You can exercise many of these rights by updating your account settings, disconnecting integrations, or contacting us at support@ordisio.com. We may need to verify your identity before fulfilling certain requests and may decline requests where an exemption applies.

10. Retention

We keep your personal data only as long as necessary for the purposes described in this Policy, including as needed to provide the Service, comply with legal obligations, resolve disputes, and enforce our agreements. When data is no longer needed, we will delete or anonymize it.

11. Security

We use a combination of technical and organizational measures to protect your data, including encryption in transit, access controls, and logging. No system is perfectly secure, and you are responsible for protecting your password and limiting access to your devices.

12. Children's Privacy

Ordísio is designed for adults and is not intended for children under 16. We do not knowingly collect personal information from children under 16. If you believe a child has provided personal information to us, please contact us and we will take appropriate steps to delete it where required.
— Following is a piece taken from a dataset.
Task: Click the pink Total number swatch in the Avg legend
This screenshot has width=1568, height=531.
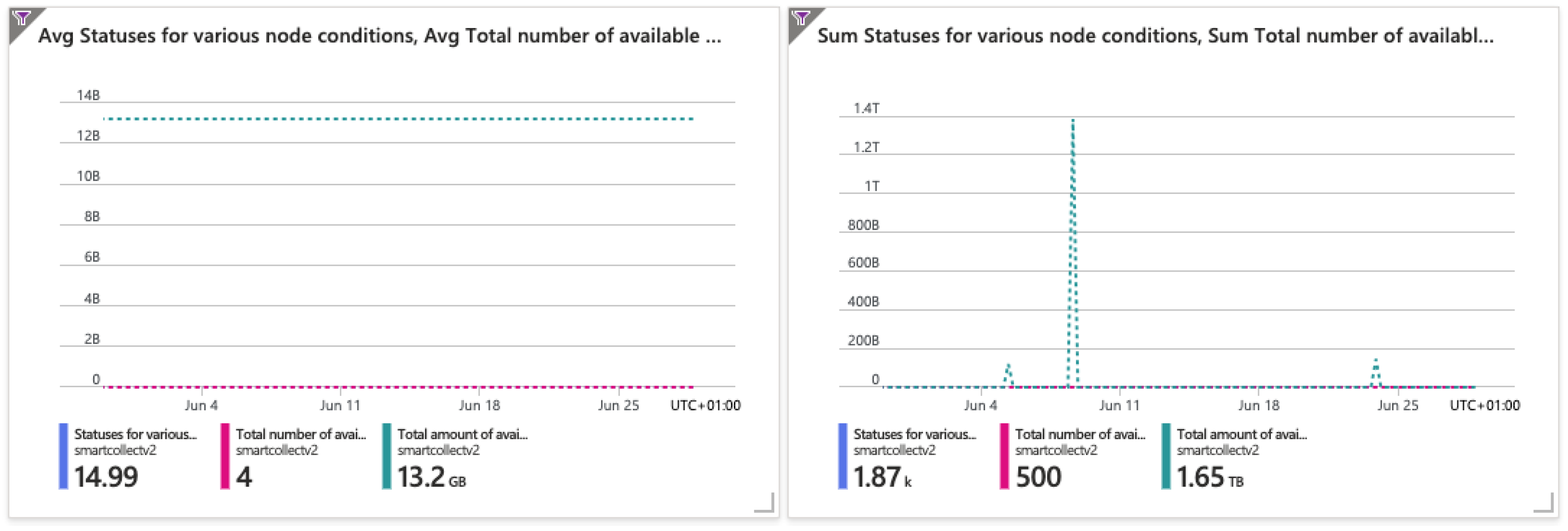Action: tap(225, 456)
13. Cookies and Similar Technologies

We use cookies and similar technologies to keep you logged in, provide security, remember preferences, and understand product usage. You can control cookies through your browser settings and, where implemented, through in-product controls. Some features may not work if you disable certain cookies.

14. Changes to This Policy

We may update this Privacy Policy from time to time. If we make material changes, we will provide notice through the Service or by email. The date at the top of this page shows when it was last updated.